Il direttore uzbeko, Aziz Shokhakimov, saliva, esattamente un anno fa, il 4 novembre 2021, sul podio dell’Auditorium di Piazza Rossaro per dirigervi Rachmaninov e Stravinskij, allora la sua prestazione esaltò il pubblico che l’accolse con entusiasmo. La direzione artistica dei concerti RAI l’ha quindi, con felice sollecitudine, richiamato per questa nuova stagione. Gli esiti della serata sono stati alterni. La risolutezza e l’entusiasmo giovanili hanno eccessivamente caricato di suono i tempi estremi appiattendoli e privandoli di una dimensione prospettica più ariosa e meno uniformata su un incombente fortissimo. I tempi centrali hanno fortunatamente avuto un miglior dosaggio di suono. A noi pare che questo positivo cambio di marcia sia essenzialmente da attribuirsi alla suprema abilità e sensibilità dell’Orchestra Sinfonica Nazionale RAI e delle sue prime parti. Queste ultime, ad iniziare dallo splendido violino della spalla Alessandro Milani, si sono imposte grazie ad una intelligente lettura intima e meditativa che ha illuminato tutti i contrastanti stati d’animo della partitura.Le approvazioni, da parte del non oceanico pubblico, sono comunque state calorose e prolungate e si sono rinforzate man mano i solisti e le sezioni dell’orchestra, si sono alzate per ringraziare.
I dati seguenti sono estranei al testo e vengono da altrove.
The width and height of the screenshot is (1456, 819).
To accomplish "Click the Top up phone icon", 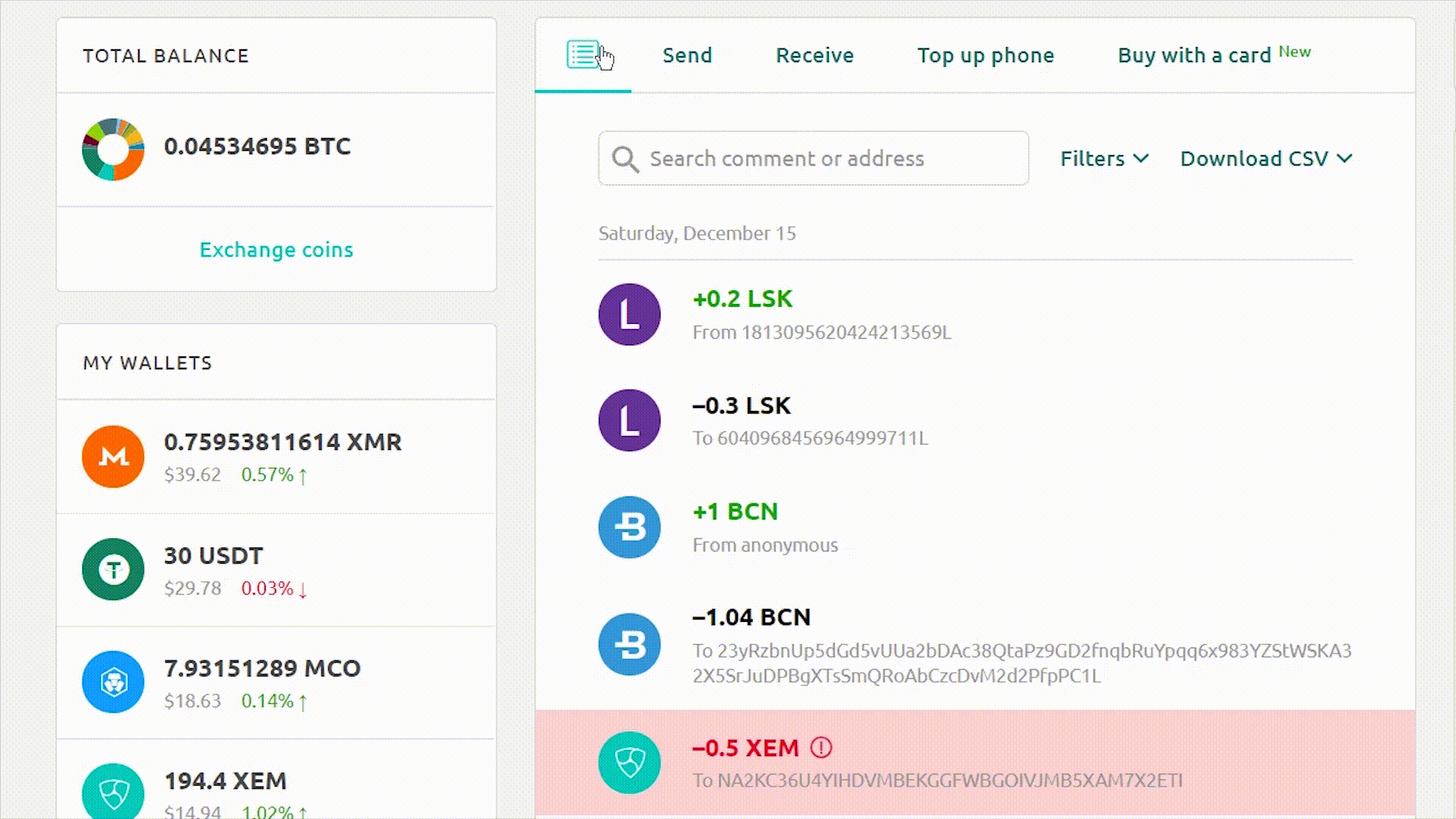I will pyautogui.click(x=985, y=54).
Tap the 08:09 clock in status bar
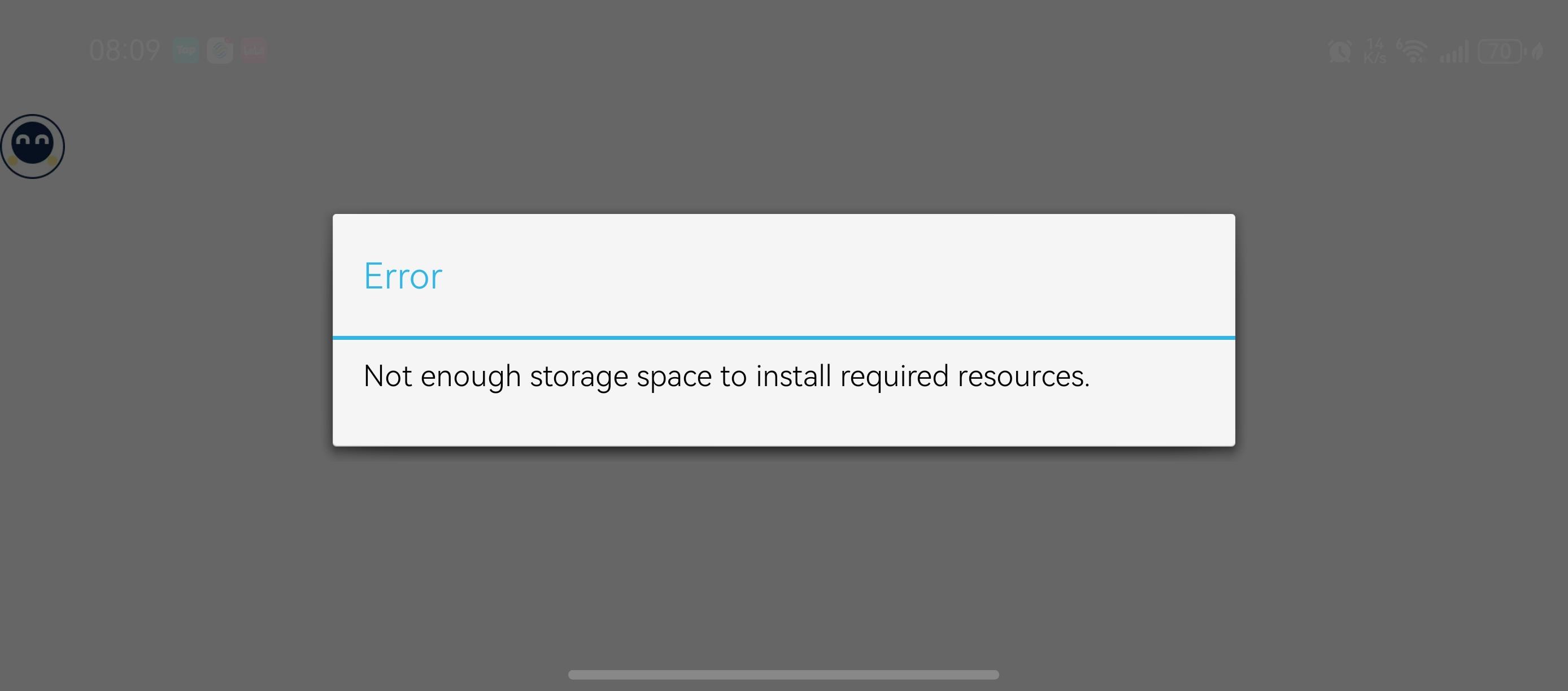Screen dimensions: 1568x691 tap(124, 50)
L’elenco delle prime parti gratificate con scrosci di applausi sarebbe troppo lungo e a rischio di imperdonabili dimenticanze, ma, oltre al violino di spalla dell’orchestra, non vogliamo tacere degli omaggi del pubblico al tamburino di Emiliano Rossi, ossessivo ed efficacissimo motore che conduce, nell’Allegretto iniziale, la scansione inesorabile delle variazioni.